八木久義
フィリピン共和国パンタバンガン地域では,荒廃した草原状無立木地における 流域管理や木材生産の調和をはかる造林技術の開発やそれらの体系化,およびそれらの技術移転を目的とした森林造 成に関する日比技術協力プロジェクトが進められている。

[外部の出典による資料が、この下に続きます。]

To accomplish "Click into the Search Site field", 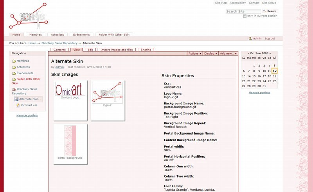I will pyautogui.click(x=243, y=11).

筆者は熱帯草原状無立木地におげる森林造成のための基礎 資料を得るため1980〜1984年にかげて同プロジェクトサイトの土壌調査を行い,同サイトの立地条件を明らかにした。 それらの結果の概要は次のとおりである。
1.調査地の土壌母材としては,第四紀礫層,熱変成岩等に由来する赤褐色砕屑堆積物,閃緑岩ないし石英閃緑岩を主 とする火成岩,第三紀泥岩,第四紀粘土質堆積物,および不定形瘤状物に富む堆積物が重要であり,それらの分布は 地形や地域と密接な関連を有する。

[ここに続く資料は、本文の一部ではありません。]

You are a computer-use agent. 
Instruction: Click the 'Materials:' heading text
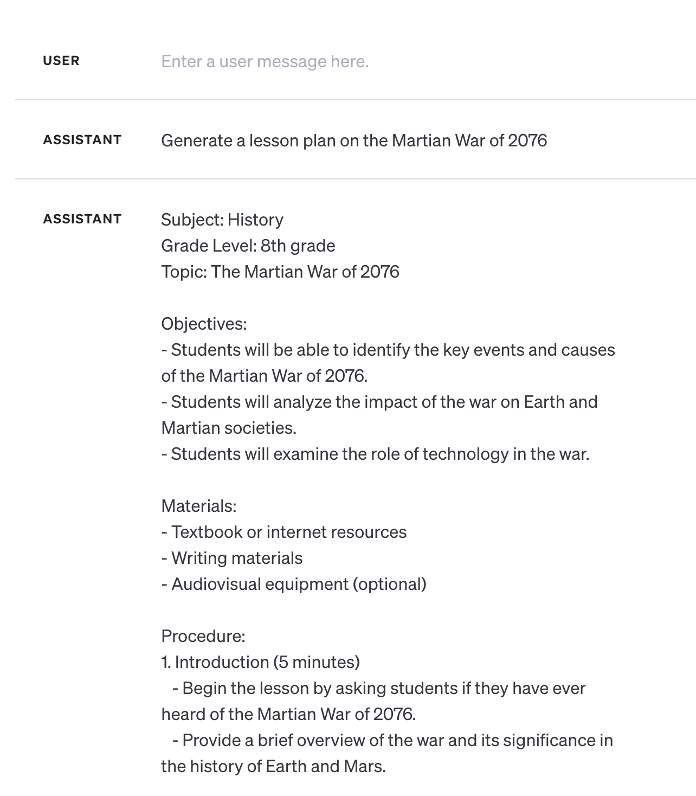199,506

2.調査地の土壌は,全般的に炭素や窒索の含有率が低く,表層の発達が概して不良である。
3.その他の理化学性や微細形態学的特徴は地形や母材の違いによってそれぞれ異なり,塩基置換容量,置換性塩基含 有量,塩基飽和度等が非常に高いものから非常に低いものまで,また,通気透水性が非常に良好なものから極めて不 良なものまで多種多様である。
4.調査地を被覆する草本は主としてサモン(カルカヤ類:Themeda,triandra)およびコゴン(チガヤ類, Imperata cylindricumであるが,前者は比較的瘠悪な立地条件下に,また,後者は比較的理化学性の良好な立地 条件下に優占する。